Sophon PFG-1: a monolithic-3D AI ASIC with 330 GB of on-die DRAM and no HBM

(phantafield.com)

28 points | by minkowsky 7 hours ago ago

35 comments

vessenes 6 hours ago

Minkowsky, cool design! Question - the ASIC designers I've worked with over the years have been fairly adamant that integrating memory on package interspersed with logic is very difficult; the general statements run like "those designs always look great on paper, but never tape out properly".

Have you done any hardware tests of this plan? Is this still considered quality advice?

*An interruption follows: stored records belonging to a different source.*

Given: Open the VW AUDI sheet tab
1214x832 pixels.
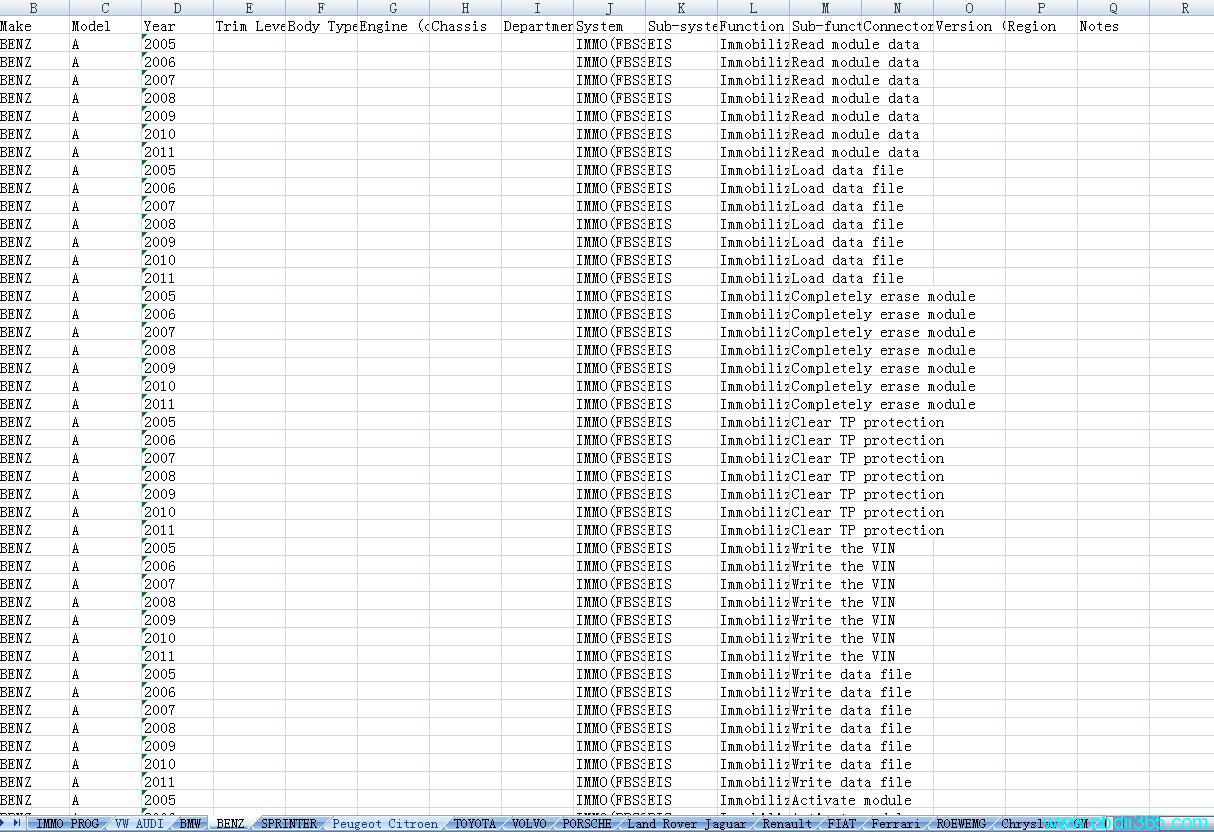Looking at the screenshot, I should click(138, 824).
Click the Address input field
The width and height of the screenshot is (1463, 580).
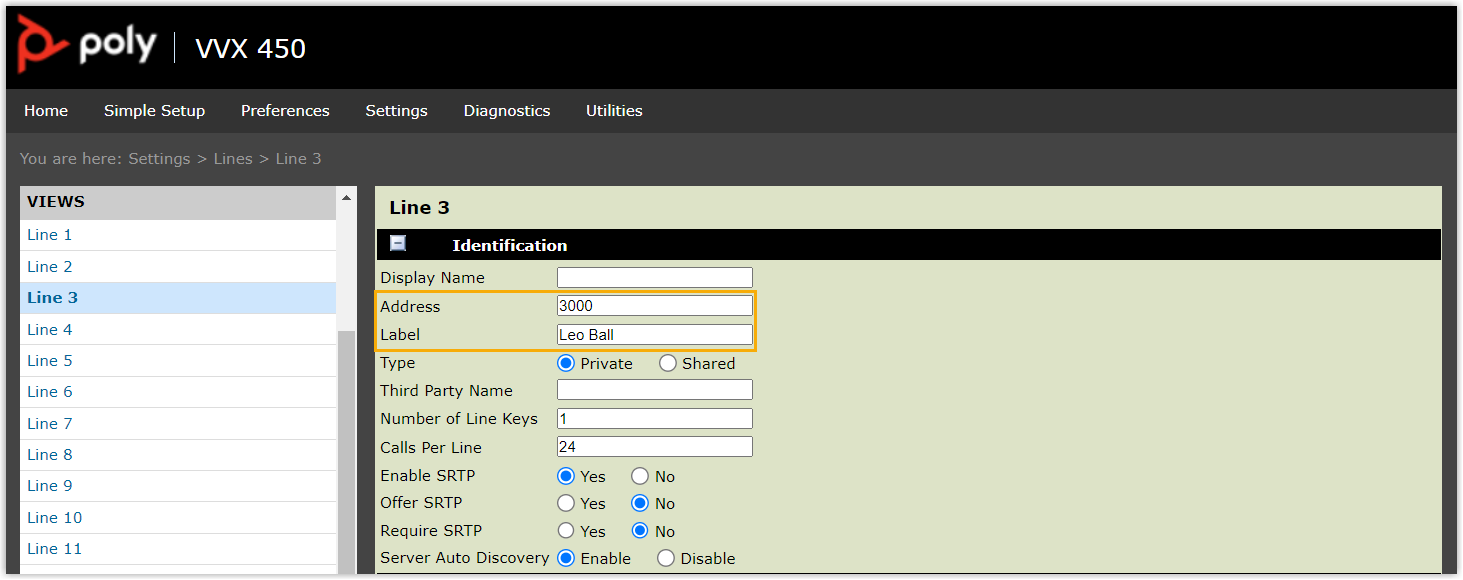pos(654,306)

Second q, why start with 28nm? Is the idea that you want to stick with TSMC and be able to shrink? If this does in fact work well, I can imagine wanting to shoot for a smaller process node pretty quickly. Is there some sort of tech / design gap you'll need to figure out as you go?

[-]

minkowsky 6 hours ago

Due to the thermal budget, most of the silicon design is constrained to a 2D layout. So the Memory is competing with logic for layout. Now we stack logic in the backend between metals.

We fabricated 2T0C DRAM arrays with a 3D monolithic structure. That's a must-do.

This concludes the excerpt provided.